The thesis was that Wifi is simply not a problem anymore on Linux, which is false. Wifi is not a problem if you pick the right chipset. However, this has always been true. I was using Wifi without a problem more than a decade ago, when Intersil Prism (Orinico) was very well supported on Linux and BSD.
But it's currently not the case that you can take an arbitrary Windows or Apple machine, install Linux and have a working Wifi. It's very much hit and miss.
FYI: the TP-Link Archer that I mentioned uses a Realtek chipset. It does not work out of the box. You have to get an untrusted driver from GitHub, compile it with DKMS. Breaks with stable Ubuntu updates. The driver also seems to be quite flakey, regularly losing connection to the AP.

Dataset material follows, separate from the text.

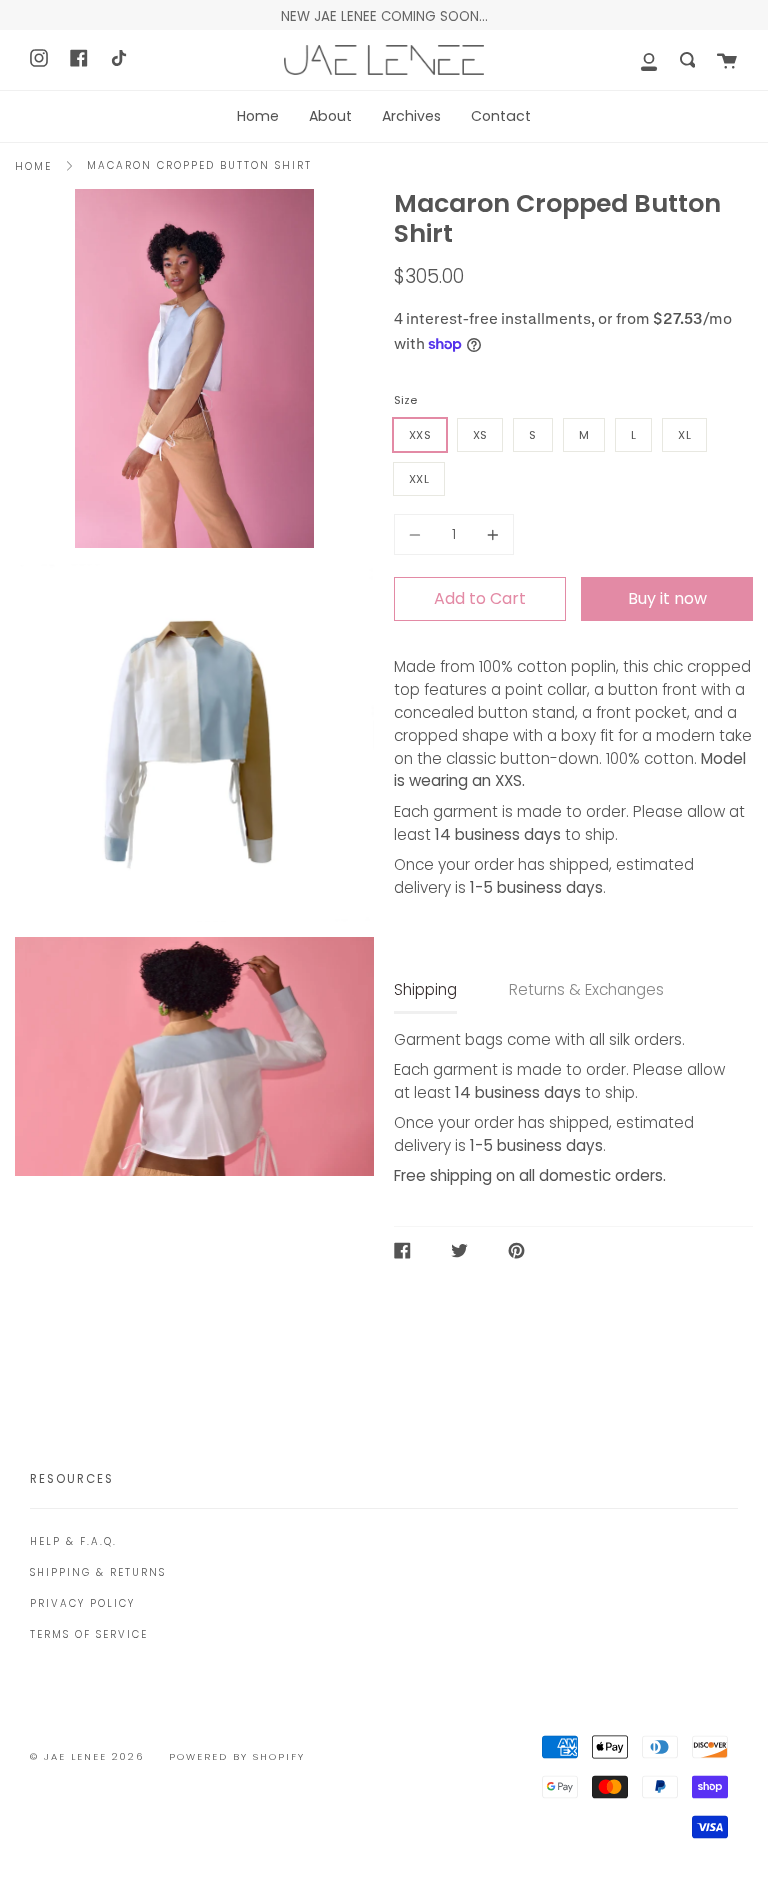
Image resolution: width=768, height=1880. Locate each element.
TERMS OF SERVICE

I really don't understand why there isn't a niche company that does nothing but make high quality peripherals that work in Linux. I just bought an atheros wifi card off amazon marked ENGINEERING SAMPLES ONLY, because no one sells the chipset I want standalone.
Intel chipsets are OEM only. Cards are readily available on Amazon, but are all gray-market apparently.
In short, I don't expect normal users to do this, but I'd expect them to be willing to pay triple the normal markup on $20-$50 componens if they "just worked" in Linux.
To be clear, I'm talking about having an ODM run off copies of Intel/Atheros reference boards. The engineering effort is as low as it gets for hardware manufacturing.